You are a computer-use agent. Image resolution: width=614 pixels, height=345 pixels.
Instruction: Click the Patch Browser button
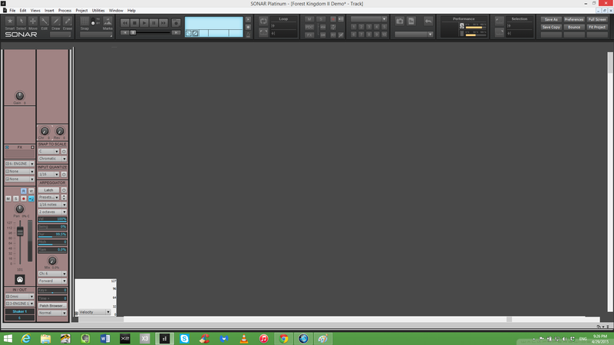point(51,305)
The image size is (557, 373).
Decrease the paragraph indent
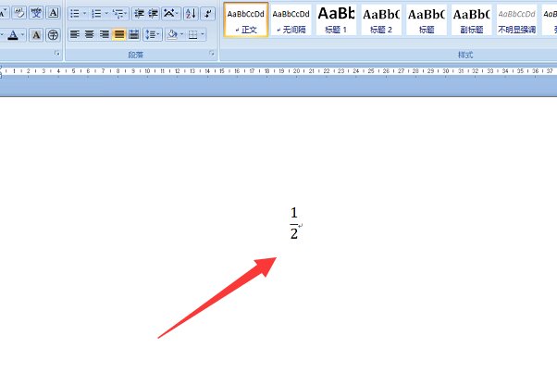[x=139, y=14]

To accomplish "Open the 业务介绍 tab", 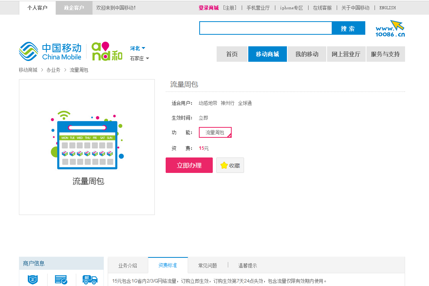I will tap(128, 266).
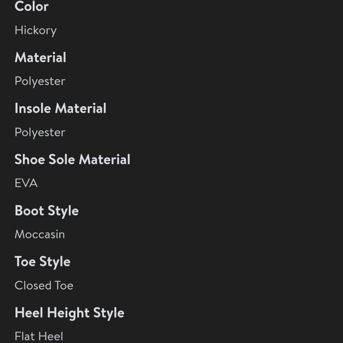343x343 pixels.
Task: Click the Material heading
Action: 40,57
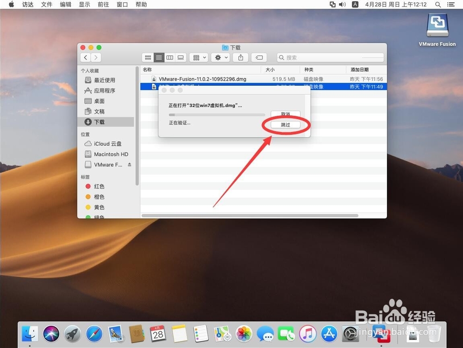The image size is (463, 348).
Task: Cancel opening the dmg file
Action: [x=285, y=114]
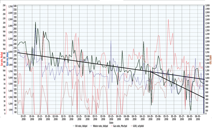Viewport: 212px width, 129px height.
Task: Click the 01-07-2018 date tick label
Action: click(24, 118)
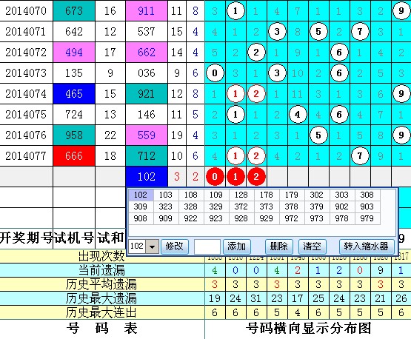Click the red 666 cell of 2014077
The height and width of the screenshot is (339, 411).
point(74,156)
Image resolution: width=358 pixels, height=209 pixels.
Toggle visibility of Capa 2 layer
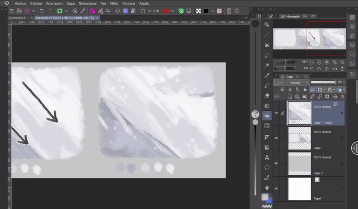(277, 163)
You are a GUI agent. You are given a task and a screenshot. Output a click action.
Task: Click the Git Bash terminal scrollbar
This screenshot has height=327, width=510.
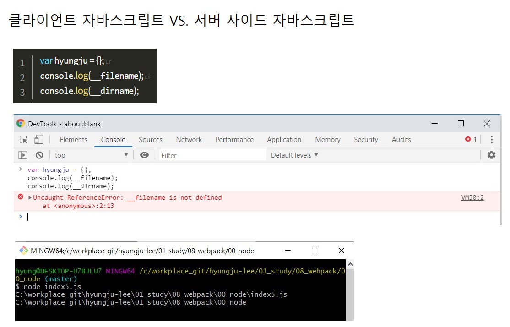[x=350, y=289]
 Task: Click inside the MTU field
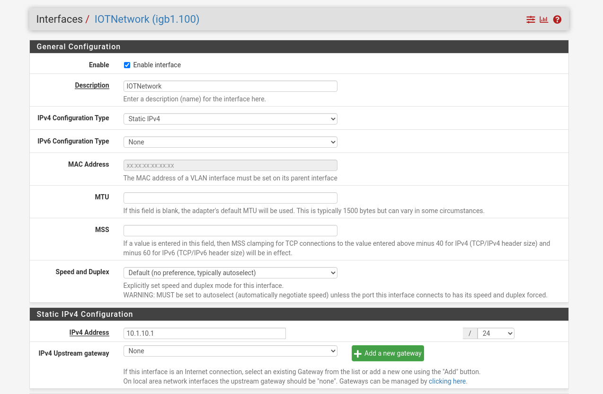coord(230,197)
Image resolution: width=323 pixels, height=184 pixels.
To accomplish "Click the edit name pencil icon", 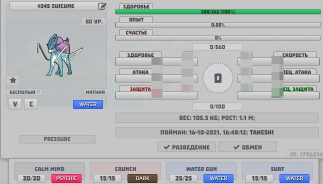I will [x=102, y=6].
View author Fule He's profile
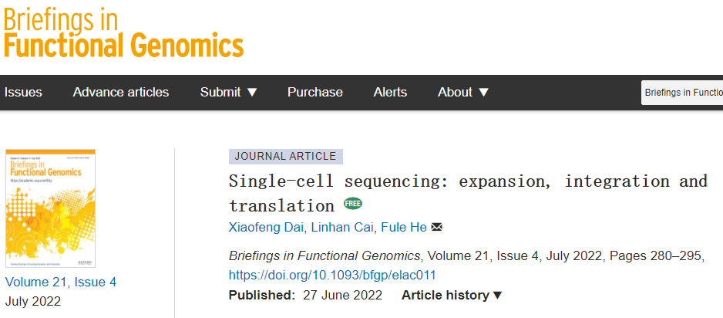Viewport: 723px width, 318px height. 405,227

Task description | The lines holding the word "agent" are the answer. Find them in the entries and copy them.

Written answer |
You are a computer-use agent. Image resolution: width=614 pixels, height=345 pixels.
You are a GUI agent. You are given a task and a screenshot. Output a click action.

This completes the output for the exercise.